Hyperopt also has the Trials class that serves the same purpose. if you pass an object of this class, say trials, to fmin(), at the end it will contain information about params used, results obtained, and possibly your custom data.
The data
We will use ELM on the data from Burn CPU burn competition at Kaggle. The goal is to predict CPU load on a cluster of computers. There are less than 100 columns, mostly numeric, with the exception of timestamps and machine IDs (there’s seven computers). We treat the machine ID as a categorical variable. A more complicated alternative would be to build a separate model for each computer, however some quick tests of this approach showed worse results.
There are roughy 180k examples, sorted by time. We take the first 93170 as the training set and set aside the remaining 85610 points for validation. This is meant to mimic the original train/test split.
Lessons learned
ELM involve randomness, meaning that with the same hyperparams the error will differ - hopefully slightly - from run to run. We need to account for this in optimizing the parameters and the way to do this is to run each setting a few times and average the results. We missed this point initially so the scripts run each setting just once. Luckily it doesn’t seem to make that much difference in this case.
Here are a few more points (regarding this specific dataset, possibly generalizing to other):
Standardize data first. We were reluctant to standardize one-hot indicator columns for categorical variables, but it seems it’s better to standardize them too.
Pipeline setup runs faster than normal ELM, probably because Ridge is faster than ELM’s built-in linear model.
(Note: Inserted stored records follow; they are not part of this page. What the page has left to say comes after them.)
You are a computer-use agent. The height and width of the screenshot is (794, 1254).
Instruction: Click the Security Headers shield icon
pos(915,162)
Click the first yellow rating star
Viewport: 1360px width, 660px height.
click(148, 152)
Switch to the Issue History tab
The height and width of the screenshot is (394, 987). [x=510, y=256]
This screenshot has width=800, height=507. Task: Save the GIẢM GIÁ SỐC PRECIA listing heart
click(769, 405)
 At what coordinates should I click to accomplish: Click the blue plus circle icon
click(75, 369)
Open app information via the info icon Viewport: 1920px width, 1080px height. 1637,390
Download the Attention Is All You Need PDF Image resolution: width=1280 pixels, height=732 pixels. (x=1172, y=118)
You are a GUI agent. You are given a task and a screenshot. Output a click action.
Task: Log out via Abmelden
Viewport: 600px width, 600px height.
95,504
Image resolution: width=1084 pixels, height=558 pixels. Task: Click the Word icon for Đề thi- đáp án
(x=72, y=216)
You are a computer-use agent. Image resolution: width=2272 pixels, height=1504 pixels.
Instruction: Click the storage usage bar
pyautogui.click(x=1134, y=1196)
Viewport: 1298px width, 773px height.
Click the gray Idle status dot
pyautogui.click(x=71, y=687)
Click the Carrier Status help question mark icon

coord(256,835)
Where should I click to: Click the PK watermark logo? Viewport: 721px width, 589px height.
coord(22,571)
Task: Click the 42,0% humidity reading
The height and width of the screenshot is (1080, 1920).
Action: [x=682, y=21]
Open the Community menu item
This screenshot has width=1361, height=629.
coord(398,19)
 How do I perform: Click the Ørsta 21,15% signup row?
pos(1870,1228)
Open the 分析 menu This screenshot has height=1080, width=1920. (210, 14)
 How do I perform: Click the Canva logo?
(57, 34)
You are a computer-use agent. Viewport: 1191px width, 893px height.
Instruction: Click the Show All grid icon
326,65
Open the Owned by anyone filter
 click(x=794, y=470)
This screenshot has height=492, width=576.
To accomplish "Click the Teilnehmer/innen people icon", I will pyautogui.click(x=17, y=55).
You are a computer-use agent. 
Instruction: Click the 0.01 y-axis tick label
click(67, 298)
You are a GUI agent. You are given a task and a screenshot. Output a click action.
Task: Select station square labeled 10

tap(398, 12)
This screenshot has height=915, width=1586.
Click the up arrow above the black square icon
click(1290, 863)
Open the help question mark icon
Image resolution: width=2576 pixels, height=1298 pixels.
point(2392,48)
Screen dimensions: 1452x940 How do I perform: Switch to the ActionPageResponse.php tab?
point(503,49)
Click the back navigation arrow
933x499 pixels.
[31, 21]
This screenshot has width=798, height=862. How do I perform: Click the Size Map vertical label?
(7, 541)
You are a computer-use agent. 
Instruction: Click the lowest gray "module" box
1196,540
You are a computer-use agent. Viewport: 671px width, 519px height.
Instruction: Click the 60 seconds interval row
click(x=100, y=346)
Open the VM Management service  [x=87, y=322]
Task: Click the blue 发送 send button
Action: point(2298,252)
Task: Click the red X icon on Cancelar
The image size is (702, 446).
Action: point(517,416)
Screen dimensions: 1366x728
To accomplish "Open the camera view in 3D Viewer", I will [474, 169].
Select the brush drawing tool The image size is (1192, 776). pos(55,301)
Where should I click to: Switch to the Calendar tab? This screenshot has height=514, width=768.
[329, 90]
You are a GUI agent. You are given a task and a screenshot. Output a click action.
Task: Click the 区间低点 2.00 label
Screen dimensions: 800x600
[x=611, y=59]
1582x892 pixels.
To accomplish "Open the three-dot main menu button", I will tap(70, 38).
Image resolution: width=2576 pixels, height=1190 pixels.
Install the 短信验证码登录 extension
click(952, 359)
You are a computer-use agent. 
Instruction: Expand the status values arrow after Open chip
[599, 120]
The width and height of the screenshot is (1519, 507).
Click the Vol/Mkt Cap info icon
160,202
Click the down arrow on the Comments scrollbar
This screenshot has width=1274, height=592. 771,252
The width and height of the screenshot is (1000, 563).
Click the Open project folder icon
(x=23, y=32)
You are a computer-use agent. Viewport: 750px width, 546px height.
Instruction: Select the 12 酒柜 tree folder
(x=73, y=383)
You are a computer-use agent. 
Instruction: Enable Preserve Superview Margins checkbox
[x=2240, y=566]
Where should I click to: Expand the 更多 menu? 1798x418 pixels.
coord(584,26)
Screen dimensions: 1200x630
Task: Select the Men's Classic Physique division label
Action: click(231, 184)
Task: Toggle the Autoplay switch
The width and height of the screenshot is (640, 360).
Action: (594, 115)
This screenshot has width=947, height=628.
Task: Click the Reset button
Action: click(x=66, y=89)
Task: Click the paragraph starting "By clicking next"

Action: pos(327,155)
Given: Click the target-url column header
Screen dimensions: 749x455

Ridge also offers a better performance in terms of score.
Rectified linear activation seems to work just as well as other functions (RMSE 4.8 in validation)
The results from two hidden layers are basically the same as with one hidden layer.
There are different hyperparam combinations resulting in similiar performance. You can bag the models. We bagged a few models and got a slight improvement, from RMSE roughly 4.8 to 4.4 in validation.
Predictions from the best pipeline/Ridge model score 5.13 on the public leaderboard.
Complete code is available at GitHub.